Pese a estar incluida en una de esas secciones paralelas fuera de concurso, ‘Hunt‘ (‘Heon-teu’) era uno de los títulos más del 75º Festival de Cannes y es que supone el debut como director de Lee Jung-jae, famoso por liderar el reparto de uno de los mayores fenómenos mundiales de Netflix, ‘El juego del calamar‘.

‘Hunt’ se enmarca en la creciente lista de películas surcoreanas que han explorado el conflicto histórico de las dos Coreas; casi un subgénero del que siempre voy a recomendar ‘J.S.A.: Joint Security Area‘ (Park Chan-wook, 2000). La ópera prima de Lee nos lleva a los años 80 para contar una historia de espionaje cuyo desencadenante es la aparición de un desertor norcoreano que afirma que su país tiene a un agente infiltrado en la seguridad nacional de Corea del Sur.

Hermanos enfrentados a muerte

Este explosivo descubrimiento desencadena una encarnizada lucha de poder y una desesperada búsqueda del “topo” en la organización surcoreana. Se permite cualquier cosa para descubrir la verdad ya que la vida del presidente corre peligro. Envuelto en otro proyecto cargado de violencia, Lee Jung-jae parece cómodo con las referencias a ‘El juego del calamar’ y ha declarado que, en realidad, tiene similitudes con ‘Hunt’: ambas ficciones hablan de desinformación y propaganda.

De hecho, en principio Lee Jung-jae solo iba a actuar en el proyecto pero decidió tomar las riendas cuando notó que se estaba desviando del tema que más le interesaba explorar, “el hecho de que aún existe gente que usa información y noticias falsas para su beneficio político“. ‘Hunt’ es, finalmente, un trabajo muy personal para la estrella: produce, coescribe el guion, dirige e interpreta uno de los dos papeles principales. Un personaje que, como el que encarna en el éxito de Netflix, está lleno de sorpresas.

El otro coprotagonista es otro popular actor coreano, Jung Woo-sung, y en el elenco llama la atención otro intérprete conocido por su papel en ‘El juego del calamar’: Heo Sung-tae. En esa serie daba vida a un despreciable personaje y aquí hace otro papel en la misma línea, un brutal agente aficionado a las torturas.

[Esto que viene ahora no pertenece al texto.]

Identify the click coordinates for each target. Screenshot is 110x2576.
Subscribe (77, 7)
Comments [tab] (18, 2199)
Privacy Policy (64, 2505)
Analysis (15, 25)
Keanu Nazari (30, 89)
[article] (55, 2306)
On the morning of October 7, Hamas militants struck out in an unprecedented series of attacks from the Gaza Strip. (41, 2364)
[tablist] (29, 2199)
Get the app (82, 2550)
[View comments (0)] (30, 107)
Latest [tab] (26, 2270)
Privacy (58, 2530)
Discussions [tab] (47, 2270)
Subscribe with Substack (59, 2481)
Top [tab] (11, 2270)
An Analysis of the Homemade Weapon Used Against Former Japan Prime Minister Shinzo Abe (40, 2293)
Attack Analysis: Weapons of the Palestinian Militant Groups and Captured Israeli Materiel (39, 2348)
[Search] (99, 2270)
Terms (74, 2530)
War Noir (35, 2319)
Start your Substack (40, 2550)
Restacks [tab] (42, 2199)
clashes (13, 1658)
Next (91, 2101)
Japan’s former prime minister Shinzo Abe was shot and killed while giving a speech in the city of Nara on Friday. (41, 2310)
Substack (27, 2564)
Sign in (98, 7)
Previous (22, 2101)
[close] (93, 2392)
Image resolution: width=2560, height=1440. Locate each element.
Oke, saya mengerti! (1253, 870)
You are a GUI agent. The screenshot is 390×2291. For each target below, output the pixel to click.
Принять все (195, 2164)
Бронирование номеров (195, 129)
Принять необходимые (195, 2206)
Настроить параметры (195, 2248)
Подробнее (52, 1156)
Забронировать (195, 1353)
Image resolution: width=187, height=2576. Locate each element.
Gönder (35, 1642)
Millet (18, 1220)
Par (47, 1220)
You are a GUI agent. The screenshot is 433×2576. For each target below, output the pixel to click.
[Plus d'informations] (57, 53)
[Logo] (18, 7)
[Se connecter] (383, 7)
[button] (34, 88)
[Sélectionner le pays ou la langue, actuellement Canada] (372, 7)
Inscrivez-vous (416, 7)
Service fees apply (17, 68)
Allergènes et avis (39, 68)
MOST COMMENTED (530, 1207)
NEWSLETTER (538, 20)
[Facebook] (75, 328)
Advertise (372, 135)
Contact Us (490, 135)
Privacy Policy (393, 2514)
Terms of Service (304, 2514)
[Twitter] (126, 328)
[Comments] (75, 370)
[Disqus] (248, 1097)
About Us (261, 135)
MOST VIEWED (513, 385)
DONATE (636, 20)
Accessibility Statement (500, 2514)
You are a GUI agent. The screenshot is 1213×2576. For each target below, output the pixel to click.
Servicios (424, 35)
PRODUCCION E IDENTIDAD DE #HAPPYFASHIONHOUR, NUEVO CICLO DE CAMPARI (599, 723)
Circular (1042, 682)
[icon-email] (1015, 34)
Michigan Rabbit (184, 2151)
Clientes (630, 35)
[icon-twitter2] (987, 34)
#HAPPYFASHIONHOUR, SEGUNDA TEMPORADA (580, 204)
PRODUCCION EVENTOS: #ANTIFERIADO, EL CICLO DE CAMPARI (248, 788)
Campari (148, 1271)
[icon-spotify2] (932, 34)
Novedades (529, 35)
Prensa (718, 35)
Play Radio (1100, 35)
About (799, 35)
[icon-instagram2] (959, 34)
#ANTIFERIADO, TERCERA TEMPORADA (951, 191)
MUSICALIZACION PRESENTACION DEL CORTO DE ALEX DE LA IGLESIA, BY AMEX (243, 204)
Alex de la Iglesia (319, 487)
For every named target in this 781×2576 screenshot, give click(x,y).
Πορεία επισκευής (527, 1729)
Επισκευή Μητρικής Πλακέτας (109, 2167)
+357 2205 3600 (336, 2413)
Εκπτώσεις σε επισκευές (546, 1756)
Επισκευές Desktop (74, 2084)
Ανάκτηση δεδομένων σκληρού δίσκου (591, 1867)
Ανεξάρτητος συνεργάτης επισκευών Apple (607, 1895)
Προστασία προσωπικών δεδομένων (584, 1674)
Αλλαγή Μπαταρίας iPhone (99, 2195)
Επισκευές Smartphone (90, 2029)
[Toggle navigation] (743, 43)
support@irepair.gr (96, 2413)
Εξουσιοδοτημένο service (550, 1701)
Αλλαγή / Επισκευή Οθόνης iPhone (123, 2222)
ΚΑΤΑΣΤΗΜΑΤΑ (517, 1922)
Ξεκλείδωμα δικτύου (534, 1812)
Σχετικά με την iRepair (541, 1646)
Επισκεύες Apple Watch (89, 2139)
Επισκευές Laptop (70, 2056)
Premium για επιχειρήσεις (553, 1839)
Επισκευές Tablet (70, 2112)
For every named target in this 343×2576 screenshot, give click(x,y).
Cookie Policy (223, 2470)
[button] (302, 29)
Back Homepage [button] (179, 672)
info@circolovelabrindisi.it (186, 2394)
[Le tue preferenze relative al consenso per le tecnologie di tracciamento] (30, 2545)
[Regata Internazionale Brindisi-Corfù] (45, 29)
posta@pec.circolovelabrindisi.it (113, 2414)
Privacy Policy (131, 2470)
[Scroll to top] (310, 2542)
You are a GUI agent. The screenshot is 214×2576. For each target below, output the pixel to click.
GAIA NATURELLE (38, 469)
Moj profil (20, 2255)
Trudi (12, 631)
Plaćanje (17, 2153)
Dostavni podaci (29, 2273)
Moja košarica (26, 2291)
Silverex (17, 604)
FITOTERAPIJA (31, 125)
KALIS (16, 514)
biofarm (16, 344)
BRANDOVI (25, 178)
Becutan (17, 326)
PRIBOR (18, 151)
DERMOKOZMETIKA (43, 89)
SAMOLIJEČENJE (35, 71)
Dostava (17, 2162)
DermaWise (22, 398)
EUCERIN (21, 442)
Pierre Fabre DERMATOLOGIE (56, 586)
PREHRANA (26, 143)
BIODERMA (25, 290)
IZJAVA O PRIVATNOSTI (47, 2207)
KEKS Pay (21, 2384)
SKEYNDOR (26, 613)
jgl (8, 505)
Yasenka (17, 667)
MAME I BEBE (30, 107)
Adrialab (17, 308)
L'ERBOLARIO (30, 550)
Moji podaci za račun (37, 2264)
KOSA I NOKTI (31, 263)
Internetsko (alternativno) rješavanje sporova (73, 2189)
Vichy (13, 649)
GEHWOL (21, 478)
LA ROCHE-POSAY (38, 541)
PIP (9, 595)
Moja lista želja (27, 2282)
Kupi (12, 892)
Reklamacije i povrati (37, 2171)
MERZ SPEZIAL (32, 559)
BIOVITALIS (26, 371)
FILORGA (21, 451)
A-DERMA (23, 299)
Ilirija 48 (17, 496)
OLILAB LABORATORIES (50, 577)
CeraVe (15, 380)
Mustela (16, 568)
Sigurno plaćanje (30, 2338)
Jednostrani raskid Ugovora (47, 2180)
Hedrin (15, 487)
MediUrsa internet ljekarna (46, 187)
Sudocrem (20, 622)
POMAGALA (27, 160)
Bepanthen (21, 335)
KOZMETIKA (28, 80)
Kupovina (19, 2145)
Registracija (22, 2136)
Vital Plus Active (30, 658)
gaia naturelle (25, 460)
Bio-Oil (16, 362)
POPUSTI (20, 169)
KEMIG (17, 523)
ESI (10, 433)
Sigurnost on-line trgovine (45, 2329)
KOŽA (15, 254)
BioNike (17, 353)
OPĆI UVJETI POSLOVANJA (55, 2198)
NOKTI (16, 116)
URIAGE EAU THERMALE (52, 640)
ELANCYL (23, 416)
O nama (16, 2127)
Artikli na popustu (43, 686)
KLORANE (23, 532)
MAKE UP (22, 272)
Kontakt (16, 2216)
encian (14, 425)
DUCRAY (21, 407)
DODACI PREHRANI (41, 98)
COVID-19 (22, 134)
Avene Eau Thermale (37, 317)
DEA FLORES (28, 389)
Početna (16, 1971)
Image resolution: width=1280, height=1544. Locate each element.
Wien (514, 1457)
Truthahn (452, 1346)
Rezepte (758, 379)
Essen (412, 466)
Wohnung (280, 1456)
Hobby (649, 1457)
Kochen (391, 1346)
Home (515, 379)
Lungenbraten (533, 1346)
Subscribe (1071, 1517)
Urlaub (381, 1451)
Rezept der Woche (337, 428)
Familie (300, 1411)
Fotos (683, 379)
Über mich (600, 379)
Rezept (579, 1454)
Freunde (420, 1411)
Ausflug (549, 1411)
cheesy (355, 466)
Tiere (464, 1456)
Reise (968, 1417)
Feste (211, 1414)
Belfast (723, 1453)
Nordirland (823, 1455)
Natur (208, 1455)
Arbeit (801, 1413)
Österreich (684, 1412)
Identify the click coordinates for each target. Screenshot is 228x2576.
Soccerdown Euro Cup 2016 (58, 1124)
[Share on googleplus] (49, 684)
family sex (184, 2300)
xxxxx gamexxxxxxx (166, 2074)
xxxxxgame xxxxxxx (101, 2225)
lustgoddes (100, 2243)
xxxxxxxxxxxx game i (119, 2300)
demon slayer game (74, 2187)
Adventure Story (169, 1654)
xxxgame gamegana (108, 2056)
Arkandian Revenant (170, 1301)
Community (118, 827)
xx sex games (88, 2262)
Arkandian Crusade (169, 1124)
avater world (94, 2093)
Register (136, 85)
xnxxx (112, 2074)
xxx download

En realidad, hay bastantes personajes violentos y amantes de la tortura en ‘Hunt’, una de las mayores salvajadas que he visto en los últimos años. Hay escenas donde los personajes ni se molestan en protegerse, simplemente corren hacia el peligro, hacia las bombas o las ensaladas de tiros. Muere tanta gente durante los 131 minutos de metraje que al final sorprende que todavía queden coreanos vivos.

‘Hunt’ pisa el acelerador en el primer minuto y no descansa hasta el final y va tan lanzada con lo que propone que acaba resultando un disparate. Los personajes de este thriller de espías solamente van saltando de una escena a otra corriendo, pegándose, matándose, revelando secretos o cambiándose de bando. No da respiro. Pero puede que esto sea lo que buscas. Y desde luego las escenas acción son espectaculares, con una intensidad y una violencia que no suele verse en el cine de Hollywood. Simplemente, ‘Hunt’ se pasa de la raya, para bien y para mal.